Rule No. 1: Be prepared
To go out with Harry was to ring in the new year … on a Tuesday in July. “Every night might have been New Year’s Eve for him,” said Ned Colletti, the former Cubs exec. Ed Lynch, the former Cubs general manager, says that Harry had “the constitution of a mule.” Barry Rozner, a former columnist at the Daily Herald, had one word for his alcohol tolerance: “Indescribable.”
“It would have killed a much younger man,” he said.
If you were smart, you didn’t try to keep pace. And if you were smart, you’d prepare.
“I used to tell him: ‘If we’re going out, I need three or four days’ notice,’” Colletti said.
For much of Harry’s career, he actually started in the first inning, when the local papers reported he’d crack a beer in the booth. One time, former Expos broadcaster Elliott Price tuned into a Cubs game. Harry was calling the action from the bleachers, right there among the fans, and it was clear to Price that Harry had had a beer or two.
“Because somewhere during the game, Harry started to sing,” Price said. “And he’s singing, ‘Joooooooody Davis. Jooooooooody Davis.’ It was incredibly entertaining. Harry was having a great time. But then there’s a big rain delay. We come back after the rain delay and there are only nine Expos on the field and there’s nobody in the dugout, because all of them decided to stay in the clubhouse to listen to Harry (on the tv).”

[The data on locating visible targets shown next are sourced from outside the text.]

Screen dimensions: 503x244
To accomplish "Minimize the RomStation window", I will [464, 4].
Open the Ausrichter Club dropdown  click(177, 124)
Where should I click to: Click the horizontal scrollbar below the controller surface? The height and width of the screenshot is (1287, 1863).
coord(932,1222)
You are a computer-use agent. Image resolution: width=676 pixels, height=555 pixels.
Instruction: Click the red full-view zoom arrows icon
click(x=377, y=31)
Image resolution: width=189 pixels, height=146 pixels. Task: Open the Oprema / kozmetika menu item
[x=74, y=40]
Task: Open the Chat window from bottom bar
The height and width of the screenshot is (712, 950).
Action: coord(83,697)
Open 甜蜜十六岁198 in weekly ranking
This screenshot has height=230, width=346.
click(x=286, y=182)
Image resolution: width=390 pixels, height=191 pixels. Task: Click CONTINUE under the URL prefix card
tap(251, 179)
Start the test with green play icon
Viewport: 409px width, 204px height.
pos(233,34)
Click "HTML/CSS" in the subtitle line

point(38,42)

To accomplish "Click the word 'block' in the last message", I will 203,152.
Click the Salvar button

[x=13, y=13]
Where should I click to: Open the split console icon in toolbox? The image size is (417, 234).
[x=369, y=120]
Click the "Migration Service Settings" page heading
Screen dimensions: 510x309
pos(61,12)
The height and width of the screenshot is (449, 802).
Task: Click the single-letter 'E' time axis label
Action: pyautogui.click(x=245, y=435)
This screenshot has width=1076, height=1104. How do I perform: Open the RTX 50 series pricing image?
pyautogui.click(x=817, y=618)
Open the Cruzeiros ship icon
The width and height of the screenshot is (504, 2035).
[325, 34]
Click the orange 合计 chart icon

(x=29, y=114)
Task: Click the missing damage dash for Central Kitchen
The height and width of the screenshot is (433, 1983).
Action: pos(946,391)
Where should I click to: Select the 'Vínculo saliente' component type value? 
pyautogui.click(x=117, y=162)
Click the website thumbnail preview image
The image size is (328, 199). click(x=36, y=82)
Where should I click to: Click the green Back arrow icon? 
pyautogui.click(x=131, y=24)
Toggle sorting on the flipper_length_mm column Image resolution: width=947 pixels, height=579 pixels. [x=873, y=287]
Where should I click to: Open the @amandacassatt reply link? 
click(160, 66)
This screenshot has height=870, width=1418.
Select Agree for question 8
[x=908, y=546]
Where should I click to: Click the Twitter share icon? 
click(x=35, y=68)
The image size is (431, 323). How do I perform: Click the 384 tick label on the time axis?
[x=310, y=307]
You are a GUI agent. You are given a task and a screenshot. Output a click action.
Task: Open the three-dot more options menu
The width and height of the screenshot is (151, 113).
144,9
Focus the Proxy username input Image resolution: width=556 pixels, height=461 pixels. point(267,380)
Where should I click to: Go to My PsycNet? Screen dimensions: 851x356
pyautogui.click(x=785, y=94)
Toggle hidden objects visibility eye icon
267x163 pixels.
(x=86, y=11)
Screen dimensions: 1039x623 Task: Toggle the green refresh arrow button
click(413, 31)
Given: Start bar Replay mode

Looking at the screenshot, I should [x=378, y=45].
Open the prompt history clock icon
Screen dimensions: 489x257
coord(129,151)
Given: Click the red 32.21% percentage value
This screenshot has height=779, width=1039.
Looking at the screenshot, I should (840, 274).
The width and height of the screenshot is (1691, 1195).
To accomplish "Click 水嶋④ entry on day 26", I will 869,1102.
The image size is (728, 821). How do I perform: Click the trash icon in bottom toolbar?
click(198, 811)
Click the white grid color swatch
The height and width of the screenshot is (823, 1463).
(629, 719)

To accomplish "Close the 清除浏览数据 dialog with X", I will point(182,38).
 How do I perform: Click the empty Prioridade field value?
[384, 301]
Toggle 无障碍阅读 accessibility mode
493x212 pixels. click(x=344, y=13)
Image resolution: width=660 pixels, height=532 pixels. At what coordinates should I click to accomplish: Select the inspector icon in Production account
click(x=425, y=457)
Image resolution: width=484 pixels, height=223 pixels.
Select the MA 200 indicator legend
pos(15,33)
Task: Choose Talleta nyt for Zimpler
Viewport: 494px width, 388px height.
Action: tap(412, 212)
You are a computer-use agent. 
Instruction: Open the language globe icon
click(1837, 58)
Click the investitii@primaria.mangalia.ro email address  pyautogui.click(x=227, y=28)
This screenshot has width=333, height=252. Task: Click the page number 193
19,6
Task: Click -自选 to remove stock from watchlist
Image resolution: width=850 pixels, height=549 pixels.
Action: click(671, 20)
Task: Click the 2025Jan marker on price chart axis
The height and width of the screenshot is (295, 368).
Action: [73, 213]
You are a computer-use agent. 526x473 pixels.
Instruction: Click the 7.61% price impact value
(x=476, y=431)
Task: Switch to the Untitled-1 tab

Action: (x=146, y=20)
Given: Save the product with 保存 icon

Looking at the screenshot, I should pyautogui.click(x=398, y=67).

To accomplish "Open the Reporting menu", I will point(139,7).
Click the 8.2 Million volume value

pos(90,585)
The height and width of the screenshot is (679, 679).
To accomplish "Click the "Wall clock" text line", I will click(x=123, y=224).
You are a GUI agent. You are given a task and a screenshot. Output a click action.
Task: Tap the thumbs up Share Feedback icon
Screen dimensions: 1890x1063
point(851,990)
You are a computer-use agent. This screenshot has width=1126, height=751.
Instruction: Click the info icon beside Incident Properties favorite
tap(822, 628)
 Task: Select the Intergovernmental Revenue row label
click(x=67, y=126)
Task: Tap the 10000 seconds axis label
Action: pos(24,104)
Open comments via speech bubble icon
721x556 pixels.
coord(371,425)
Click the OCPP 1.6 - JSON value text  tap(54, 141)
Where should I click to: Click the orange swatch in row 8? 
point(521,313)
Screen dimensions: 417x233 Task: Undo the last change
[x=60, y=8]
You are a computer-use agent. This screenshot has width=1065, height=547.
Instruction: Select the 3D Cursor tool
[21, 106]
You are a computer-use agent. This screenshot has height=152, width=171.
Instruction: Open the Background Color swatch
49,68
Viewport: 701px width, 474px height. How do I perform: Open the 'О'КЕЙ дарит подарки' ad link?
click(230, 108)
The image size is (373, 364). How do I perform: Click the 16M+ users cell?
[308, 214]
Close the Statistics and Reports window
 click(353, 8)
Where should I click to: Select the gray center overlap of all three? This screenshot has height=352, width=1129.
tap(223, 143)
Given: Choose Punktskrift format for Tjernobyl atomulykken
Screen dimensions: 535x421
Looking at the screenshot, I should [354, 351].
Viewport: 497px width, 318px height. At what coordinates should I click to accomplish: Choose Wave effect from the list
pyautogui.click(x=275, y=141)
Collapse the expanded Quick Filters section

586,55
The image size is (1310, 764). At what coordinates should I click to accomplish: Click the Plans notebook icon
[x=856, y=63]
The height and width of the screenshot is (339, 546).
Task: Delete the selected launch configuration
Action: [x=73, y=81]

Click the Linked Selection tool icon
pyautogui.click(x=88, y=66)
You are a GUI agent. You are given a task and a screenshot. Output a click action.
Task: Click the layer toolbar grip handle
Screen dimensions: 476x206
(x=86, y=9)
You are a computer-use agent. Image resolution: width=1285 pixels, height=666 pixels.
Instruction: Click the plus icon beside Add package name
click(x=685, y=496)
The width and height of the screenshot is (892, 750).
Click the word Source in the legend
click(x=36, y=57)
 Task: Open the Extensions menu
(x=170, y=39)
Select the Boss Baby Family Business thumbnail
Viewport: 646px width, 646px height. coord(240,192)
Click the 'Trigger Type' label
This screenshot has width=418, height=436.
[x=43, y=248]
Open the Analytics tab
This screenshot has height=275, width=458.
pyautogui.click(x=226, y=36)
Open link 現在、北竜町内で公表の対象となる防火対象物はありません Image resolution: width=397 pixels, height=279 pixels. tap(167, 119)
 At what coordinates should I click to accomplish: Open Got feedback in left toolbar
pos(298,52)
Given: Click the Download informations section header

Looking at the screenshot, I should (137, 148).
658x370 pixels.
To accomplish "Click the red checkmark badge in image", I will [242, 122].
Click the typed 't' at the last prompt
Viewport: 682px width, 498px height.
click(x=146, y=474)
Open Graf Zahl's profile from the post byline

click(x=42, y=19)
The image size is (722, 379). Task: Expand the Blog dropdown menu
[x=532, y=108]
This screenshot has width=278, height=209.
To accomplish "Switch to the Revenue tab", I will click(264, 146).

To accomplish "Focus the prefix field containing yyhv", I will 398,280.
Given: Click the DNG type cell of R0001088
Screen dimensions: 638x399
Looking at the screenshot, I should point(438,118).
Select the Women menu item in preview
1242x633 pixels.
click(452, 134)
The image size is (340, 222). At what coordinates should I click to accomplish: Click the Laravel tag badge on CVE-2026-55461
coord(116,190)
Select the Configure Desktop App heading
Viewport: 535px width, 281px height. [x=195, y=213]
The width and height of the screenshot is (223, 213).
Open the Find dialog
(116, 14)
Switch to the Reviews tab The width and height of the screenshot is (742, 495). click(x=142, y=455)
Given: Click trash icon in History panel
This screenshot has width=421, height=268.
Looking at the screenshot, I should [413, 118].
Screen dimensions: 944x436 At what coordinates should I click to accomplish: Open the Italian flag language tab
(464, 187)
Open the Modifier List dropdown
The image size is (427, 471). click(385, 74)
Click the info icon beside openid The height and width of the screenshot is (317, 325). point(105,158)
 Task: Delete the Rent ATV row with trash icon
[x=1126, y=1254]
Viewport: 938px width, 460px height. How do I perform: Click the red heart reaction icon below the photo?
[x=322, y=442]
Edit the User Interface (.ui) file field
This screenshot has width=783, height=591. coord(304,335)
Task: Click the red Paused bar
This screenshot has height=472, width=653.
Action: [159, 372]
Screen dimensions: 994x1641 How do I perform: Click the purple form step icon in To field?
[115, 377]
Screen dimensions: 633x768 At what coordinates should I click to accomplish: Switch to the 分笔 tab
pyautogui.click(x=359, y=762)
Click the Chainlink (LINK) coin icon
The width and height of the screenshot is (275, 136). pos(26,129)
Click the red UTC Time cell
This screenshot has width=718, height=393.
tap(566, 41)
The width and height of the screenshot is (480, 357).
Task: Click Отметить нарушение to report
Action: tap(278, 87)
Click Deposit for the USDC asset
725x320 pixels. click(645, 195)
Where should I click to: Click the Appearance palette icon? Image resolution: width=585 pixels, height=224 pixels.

The party continued all night. According to Colletti, a typical Harry night consisted of:
— A couple beers (or six) during the game
— Martinis at dinner
— More beers after dinner
— A nightcap of Grand Marnier
It didn’t matter if you were young and Harry was 65. If you weren’t prepared to go all night, you had no chance. “It was like being in a triathlon with a marathon on the end of it,” Colletti said. “You needed stamina.”
Rule No. 2: Budweiser only
Harry had a code. Verdi said he never heard Harry swear. He never turned down a fan who wanted a moment. He rarely missed an inning of baseball. “He used to stay out until 3 or 4 in the morning and every day get up at 7 like clockwork,” Colletti said.
Most of all: He never stayed at any bar that didn’t offer his favorite beer (the one that paid him handsomely). “If you were in a bar and they didn’t have Budweiser, he was going somewhere else,” Rozner said.
In 1985, Norm Clarke of the Rocky Mountain News traveled to Arizona to write a short profile of Harry during spring training. The interview took place at a bar. Before Clarke could start asking questions, he committed the cardinal sin. He ordered a Coors Light.
“Why don’t you just order a glass of water?” Harry said.
Twice a week Harry would walk into Butch McGuire’s — the Chicago watering hole — and tell McGuire that he needed to sell Budweiser. McGuire wouldn’t relent — he wouldn’t sell Bud if they were giving it away — so Harry took the fight to the airwaves. “Stop by Butch’s,” he told the audience, “he’s going to have Budweiser soon.” When that didn’t work, Harry returned, got on his knees and begged: Please put in the beer.